** Provided data follows **

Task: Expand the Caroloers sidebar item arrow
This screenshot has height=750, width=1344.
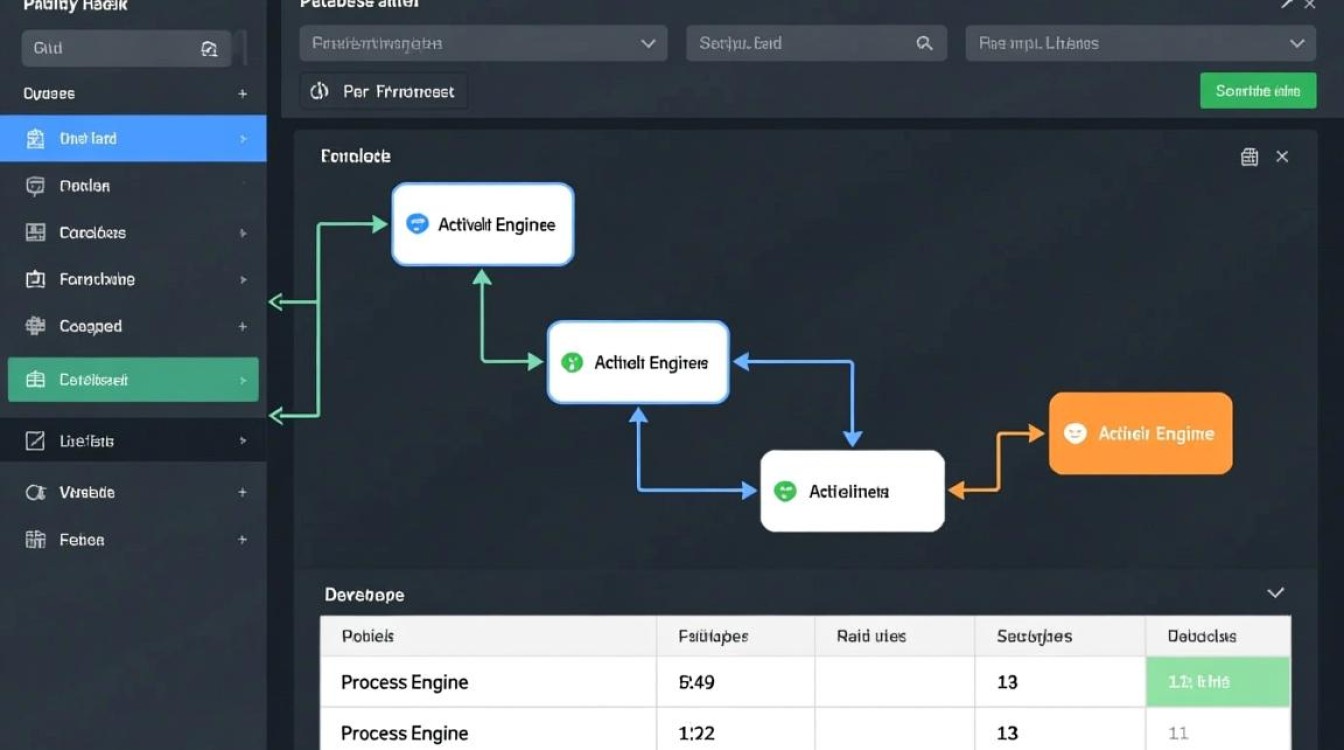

** End of Provided data **
** Provided data follows **

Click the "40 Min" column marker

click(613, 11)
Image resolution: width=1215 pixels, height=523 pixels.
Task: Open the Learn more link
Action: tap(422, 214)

** End of Provided data **
** Provided data follows **

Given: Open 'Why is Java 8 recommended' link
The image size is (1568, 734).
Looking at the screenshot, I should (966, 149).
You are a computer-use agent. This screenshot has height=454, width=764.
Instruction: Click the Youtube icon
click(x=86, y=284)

** End of Provided data **

Starting with the line above that holds "Task: Expand the Caroloers sidebar item arrow" and stopping with the line that holds "This screenshot has height=750, width=1344.", reproduce each line exactly, omitting all other lines.

Task: Expand the Caroloers sidebar item arrow
This screenshot has height=750, width=1344.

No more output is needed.